Reasons to use logarithm

Purpose

See Source Code for Someone on Kaggle's site for a look at it. I will record it here because I want to understand it.

The environment uses Python 3, matplotlib and pandas.

This time I will try to understand logarithm (log) in my own way. I have never used logarithm (log) once in 10 years as a member of society. I have only a faint memory of what I studied when I was a student.

So I tried to find out why logarithm (log) is necessary. Difference between seismic intensity and magnitude? Simple and clear! was read.

When the number is too big and difficult to handle, logarithm (log) is used to make it easier to handle.

State without logarithm (log)

If you don't use logarithm, it looks like this. Most of the histograms aren't showing up and I'm not sure what they are.

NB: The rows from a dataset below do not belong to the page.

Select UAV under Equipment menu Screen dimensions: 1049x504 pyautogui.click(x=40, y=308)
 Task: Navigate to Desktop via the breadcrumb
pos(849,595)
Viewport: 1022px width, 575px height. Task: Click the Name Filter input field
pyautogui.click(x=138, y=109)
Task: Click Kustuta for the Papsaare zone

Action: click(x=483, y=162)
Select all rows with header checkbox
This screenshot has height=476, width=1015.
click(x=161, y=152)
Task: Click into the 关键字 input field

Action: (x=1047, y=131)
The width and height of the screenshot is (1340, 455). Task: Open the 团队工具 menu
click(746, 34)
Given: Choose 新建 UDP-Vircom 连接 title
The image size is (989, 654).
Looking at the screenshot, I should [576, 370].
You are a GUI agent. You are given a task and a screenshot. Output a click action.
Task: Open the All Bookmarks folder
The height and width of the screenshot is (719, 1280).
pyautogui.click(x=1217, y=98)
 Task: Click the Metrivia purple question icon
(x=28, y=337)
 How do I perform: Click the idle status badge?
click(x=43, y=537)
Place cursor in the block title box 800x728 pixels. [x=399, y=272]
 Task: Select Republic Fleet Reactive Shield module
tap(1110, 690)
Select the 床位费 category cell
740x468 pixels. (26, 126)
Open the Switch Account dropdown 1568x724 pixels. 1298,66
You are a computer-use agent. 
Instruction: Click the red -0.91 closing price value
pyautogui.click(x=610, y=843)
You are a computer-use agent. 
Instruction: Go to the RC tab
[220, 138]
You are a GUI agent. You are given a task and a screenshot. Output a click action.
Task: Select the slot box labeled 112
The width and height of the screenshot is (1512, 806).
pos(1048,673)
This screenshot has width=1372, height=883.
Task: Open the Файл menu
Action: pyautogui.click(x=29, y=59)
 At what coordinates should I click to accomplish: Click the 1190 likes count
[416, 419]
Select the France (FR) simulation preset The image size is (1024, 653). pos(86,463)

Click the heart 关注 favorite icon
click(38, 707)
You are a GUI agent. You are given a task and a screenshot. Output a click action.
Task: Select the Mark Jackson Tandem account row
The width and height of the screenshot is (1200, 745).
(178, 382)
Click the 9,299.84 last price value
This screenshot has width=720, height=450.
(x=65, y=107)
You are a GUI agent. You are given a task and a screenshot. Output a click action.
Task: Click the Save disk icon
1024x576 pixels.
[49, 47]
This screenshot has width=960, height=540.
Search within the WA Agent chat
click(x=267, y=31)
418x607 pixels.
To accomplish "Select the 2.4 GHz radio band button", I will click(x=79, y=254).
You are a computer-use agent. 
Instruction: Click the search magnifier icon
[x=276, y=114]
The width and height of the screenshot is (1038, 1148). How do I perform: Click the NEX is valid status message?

This source code is based on here.

`python`


import matplotlib.pyplot as plt
import pandas as pd

df = pd.read_csv("./creditcard.csv")

f, (ax1, ax2 ) = plt.subplots(2, 1, sharex=True, figsize=(12,4))

bins = 30

ax1.hist(df.Amount[df.Class == 1], bins = bins)
ax1.set_title('Fraud')

ax2.hist(df.Amount[df.Class == 0], bins = bins)
ax2.set_title('Normal')

plt.xlabel('Amount ($)')
plt.ylabel('Number of Transactions')

plt.show()

State using logarithm (log)

Add the following to the source code when logarithm (log) is not used.

plt.yscale('log')

`python`


import matplotlib.pyplot as plt
import pandas as pd

df = pd.read_csv("./creditcard.csv")

f, (ax1, ax2 ) = plt.subplots(2, 1, sharex=True, figsize=(12,4))

bins = 30

ax1.hist(df.Amount[df.Class == 1], bins = bins)
ax1.set_title('Fraud')

ax2.hist(df.Amount[df.Class == 0], bins = bins)
ax2.set_title('Normal')

plt.xlabel('Amount ($)')
plt.ylabel('Number of Transactions')
plt.yscale('log')
plt.show()

It turns out that the overall trend is somewhat visible when using the logarithm (log) than when not using it.